>> begin
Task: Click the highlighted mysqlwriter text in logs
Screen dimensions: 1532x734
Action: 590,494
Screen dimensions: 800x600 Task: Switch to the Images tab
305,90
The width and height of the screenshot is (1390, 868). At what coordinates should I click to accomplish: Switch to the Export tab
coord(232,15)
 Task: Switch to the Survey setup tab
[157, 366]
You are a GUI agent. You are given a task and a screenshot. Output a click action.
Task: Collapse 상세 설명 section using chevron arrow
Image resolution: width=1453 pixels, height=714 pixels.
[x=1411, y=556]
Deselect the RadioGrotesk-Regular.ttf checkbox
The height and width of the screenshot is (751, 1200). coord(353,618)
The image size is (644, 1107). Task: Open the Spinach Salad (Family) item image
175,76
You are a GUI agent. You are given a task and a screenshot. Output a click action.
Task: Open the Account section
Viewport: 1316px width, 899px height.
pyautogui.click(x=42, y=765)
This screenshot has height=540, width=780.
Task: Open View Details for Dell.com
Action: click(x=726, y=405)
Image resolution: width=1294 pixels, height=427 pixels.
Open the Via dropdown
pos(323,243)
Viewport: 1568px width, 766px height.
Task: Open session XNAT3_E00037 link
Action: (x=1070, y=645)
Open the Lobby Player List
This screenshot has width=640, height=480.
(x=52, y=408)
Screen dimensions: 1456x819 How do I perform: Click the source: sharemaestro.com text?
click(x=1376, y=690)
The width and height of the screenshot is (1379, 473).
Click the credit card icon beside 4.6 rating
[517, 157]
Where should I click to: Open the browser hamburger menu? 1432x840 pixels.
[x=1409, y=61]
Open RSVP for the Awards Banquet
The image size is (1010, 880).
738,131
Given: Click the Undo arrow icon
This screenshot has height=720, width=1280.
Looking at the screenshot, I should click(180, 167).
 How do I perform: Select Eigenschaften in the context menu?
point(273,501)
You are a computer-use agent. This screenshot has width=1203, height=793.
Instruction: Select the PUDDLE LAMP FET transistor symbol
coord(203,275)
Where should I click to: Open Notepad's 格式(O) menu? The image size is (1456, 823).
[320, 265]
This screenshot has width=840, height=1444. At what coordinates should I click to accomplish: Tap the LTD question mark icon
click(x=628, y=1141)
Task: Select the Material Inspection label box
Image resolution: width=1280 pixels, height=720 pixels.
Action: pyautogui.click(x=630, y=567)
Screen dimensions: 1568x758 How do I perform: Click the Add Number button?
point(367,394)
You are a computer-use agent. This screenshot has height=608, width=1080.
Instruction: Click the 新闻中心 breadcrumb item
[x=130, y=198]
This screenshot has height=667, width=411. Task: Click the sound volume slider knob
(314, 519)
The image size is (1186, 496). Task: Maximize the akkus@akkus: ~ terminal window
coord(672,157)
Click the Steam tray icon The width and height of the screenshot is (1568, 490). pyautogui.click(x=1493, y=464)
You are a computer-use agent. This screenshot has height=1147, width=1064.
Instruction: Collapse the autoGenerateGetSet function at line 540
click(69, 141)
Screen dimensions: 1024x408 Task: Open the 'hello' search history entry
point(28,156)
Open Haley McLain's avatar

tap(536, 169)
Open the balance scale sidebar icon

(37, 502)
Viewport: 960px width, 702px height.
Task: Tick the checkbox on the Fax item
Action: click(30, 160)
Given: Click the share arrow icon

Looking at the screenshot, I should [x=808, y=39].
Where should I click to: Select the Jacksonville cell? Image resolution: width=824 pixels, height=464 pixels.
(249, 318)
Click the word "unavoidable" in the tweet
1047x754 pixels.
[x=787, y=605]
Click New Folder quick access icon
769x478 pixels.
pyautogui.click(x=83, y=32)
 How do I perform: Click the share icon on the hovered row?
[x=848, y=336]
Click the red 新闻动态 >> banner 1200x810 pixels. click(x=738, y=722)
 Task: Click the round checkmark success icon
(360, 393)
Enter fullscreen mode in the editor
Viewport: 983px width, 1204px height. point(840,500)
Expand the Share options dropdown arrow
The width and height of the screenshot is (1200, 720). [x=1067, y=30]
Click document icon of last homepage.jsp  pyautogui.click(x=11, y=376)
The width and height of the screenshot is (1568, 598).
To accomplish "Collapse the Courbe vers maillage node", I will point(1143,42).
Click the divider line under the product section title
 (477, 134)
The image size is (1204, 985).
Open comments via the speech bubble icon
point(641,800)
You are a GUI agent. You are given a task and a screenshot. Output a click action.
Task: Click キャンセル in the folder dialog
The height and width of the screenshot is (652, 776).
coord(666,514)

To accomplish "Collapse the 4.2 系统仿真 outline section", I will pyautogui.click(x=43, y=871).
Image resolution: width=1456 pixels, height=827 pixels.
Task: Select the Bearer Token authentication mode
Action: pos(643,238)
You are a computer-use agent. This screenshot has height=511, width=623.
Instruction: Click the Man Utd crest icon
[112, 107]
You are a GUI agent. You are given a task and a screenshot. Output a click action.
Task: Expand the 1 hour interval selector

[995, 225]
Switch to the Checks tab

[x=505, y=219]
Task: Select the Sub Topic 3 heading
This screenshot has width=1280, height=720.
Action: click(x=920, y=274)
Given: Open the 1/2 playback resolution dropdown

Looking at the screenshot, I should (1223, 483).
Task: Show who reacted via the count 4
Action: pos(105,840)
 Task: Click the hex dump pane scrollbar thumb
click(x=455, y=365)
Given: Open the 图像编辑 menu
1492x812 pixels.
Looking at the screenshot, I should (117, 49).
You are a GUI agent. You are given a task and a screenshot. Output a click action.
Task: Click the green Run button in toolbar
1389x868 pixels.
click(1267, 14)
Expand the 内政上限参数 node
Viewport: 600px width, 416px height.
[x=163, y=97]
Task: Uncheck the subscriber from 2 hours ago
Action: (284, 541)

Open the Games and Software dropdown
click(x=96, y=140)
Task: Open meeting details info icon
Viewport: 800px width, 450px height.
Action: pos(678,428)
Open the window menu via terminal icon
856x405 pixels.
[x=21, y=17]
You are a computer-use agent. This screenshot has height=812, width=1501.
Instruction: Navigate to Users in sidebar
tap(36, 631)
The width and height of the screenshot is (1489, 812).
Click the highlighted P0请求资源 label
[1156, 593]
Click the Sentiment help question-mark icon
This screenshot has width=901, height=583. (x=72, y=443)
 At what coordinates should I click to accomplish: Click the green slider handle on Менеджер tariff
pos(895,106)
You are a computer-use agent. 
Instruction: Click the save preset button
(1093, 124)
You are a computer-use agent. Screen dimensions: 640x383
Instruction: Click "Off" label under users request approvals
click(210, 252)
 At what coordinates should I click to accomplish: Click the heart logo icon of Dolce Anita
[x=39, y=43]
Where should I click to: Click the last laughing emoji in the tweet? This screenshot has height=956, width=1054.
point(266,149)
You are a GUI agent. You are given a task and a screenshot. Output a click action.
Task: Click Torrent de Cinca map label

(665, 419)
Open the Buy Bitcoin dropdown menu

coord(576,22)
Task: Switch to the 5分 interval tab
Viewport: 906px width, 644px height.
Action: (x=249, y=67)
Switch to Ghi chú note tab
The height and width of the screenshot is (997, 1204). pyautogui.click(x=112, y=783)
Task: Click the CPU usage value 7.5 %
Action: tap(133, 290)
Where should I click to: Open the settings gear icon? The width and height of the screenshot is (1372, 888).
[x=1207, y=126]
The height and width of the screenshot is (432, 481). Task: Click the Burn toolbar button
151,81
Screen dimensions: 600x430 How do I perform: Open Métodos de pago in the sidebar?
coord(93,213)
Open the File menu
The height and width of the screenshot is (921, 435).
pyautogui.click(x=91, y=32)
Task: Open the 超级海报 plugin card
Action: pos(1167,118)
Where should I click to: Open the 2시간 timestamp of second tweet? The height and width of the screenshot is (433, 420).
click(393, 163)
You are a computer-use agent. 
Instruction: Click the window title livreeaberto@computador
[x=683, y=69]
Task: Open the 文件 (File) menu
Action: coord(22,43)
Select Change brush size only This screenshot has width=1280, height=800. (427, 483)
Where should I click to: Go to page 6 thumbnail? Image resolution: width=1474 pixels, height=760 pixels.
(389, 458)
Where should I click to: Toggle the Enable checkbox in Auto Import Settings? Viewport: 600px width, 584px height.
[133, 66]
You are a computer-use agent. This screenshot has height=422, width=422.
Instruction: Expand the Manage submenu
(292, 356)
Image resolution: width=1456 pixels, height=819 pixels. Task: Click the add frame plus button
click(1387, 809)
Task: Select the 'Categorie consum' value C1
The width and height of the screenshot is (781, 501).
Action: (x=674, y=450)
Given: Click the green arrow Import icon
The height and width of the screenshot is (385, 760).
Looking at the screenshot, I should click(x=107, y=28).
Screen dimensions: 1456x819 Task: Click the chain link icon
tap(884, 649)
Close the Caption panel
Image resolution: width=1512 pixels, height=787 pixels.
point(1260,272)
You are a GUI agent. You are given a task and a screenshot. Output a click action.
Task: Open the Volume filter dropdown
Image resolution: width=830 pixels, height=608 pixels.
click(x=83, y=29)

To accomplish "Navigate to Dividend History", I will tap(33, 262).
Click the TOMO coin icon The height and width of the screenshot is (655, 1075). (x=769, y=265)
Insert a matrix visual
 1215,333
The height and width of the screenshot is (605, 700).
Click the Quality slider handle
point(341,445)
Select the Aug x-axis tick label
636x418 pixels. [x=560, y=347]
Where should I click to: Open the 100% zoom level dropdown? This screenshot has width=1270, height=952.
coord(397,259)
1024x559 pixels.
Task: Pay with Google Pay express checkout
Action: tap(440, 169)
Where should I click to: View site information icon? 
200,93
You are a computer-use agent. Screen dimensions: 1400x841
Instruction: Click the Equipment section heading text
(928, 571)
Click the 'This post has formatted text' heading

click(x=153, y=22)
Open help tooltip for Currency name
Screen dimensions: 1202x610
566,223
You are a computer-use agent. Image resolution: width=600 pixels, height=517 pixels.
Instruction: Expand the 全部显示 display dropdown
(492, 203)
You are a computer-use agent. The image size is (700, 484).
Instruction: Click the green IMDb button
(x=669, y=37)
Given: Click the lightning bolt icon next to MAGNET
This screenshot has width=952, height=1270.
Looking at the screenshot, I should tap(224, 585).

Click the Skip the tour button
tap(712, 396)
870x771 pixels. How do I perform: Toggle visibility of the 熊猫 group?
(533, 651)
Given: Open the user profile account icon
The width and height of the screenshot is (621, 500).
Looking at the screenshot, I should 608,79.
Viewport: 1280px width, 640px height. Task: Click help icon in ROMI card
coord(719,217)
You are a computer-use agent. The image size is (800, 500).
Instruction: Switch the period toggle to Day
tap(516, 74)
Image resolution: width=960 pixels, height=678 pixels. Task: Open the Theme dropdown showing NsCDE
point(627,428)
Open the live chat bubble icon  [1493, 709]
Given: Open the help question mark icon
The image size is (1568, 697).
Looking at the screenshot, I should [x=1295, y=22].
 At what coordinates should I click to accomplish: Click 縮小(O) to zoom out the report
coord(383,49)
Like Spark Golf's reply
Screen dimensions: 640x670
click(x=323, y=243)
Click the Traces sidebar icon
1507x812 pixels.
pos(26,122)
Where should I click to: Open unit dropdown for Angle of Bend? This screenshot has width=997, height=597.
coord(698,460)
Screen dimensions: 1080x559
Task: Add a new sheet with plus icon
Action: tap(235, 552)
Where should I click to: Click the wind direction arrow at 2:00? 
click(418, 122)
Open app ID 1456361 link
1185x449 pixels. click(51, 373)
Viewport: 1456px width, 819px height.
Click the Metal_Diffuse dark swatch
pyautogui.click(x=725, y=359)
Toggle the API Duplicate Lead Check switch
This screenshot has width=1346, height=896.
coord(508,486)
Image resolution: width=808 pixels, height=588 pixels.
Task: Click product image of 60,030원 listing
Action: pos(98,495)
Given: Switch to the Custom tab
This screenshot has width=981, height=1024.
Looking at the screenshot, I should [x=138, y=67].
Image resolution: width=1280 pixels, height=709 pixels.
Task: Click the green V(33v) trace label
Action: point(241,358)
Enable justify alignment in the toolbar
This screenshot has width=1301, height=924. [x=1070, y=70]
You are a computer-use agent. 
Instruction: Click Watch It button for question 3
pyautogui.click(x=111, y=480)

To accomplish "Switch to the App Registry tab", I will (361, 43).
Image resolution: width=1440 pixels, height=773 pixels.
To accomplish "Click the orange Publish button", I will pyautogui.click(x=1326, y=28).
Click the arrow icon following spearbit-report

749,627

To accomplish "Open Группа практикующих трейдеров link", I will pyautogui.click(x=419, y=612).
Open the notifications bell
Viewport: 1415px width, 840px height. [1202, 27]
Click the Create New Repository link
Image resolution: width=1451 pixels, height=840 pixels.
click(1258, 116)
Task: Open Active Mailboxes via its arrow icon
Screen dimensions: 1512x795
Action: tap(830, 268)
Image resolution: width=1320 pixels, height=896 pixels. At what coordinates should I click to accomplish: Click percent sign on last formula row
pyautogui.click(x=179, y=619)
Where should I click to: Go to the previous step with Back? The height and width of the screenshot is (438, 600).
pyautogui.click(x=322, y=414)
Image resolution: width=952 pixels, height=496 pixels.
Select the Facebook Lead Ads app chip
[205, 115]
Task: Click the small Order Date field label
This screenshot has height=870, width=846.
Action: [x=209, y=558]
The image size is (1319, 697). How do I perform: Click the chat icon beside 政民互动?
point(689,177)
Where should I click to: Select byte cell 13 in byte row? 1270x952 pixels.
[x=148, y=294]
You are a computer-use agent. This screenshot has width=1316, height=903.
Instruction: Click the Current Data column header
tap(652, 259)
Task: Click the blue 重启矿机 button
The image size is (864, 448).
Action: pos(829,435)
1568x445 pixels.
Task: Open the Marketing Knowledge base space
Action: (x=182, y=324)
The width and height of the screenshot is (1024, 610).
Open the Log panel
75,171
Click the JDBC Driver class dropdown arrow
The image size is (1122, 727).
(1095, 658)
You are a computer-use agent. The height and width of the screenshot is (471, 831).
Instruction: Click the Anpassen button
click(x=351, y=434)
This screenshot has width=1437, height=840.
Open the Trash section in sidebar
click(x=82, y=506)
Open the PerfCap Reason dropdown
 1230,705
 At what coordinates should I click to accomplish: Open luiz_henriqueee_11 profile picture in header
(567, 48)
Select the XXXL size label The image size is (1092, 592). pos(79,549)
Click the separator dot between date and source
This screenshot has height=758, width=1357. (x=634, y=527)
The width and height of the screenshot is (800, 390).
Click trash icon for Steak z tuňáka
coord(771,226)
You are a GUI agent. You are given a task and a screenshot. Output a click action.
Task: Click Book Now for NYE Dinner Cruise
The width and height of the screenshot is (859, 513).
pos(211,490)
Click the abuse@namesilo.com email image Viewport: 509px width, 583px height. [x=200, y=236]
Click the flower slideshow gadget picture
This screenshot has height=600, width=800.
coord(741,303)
>> end
Given exercise
Copy out everything in the material from the line containing "Given: Open the user profile account icon" down to the line containing "Open the live", both of those lines included, without changing a character.

Exercise response
Given: Open the user profile account icon
The width and height of the screenshot is (621, 500).
Looking at the screenshot, I should 608,79.
Viewport: 1280px width, 640px height. Task: Click help icon in ROMI card
coord(719,217)
You are a computer-use agent. The image size is (800, 500).
Instruction: Switch the period toggle to Day
tap(516, 74)
Image resolution: width=960 pixels, height=678 pixels. Task: Open the Theme dropdown showing NsCDE
point(627,428)
Open the live chat bubble icon  [1493, 709]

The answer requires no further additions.